§ **SOURCE MATERIAL**:

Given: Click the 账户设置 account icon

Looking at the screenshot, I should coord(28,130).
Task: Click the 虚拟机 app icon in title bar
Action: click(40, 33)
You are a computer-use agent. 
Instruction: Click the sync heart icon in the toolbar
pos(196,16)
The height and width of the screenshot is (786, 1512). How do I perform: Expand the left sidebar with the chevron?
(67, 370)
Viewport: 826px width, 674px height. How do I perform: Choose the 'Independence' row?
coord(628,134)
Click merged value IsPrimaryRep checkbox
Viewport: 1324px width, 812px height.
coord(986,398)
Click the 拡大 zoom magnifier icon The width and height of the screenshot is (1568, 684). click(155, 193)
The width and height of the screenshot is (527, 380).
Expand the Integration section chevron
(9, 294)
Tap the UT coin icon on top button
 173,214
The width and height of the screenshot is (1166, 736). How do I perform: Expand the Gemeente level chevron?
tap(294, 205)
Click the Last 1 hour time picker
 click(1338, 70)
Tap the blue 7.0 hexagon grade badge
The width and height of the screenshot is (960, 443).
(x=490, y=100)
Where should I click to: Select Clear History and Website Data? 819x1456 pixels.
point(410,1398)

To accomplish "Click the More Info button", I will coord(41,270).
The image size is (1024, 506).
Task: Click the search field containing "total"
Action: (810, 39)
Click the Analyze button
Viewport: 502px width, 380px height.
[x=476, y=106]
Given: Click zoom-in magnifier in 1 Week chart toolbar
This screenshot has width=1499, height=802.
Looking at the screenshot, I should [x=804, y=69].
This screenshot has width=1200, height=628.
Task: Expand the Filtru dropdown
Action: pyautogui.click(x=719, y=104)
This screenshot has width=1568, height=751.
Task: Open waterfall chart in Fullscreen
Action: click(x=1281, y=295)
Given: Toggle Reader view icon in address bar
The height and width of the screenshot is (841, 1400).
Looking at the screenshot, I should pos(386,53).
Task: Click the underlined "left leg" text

§ **TO DO**: How many lines of the records above contain the string "Expand"? Reply with the number alone.

§ **RESULT FOR THIS EXERCISE**: 4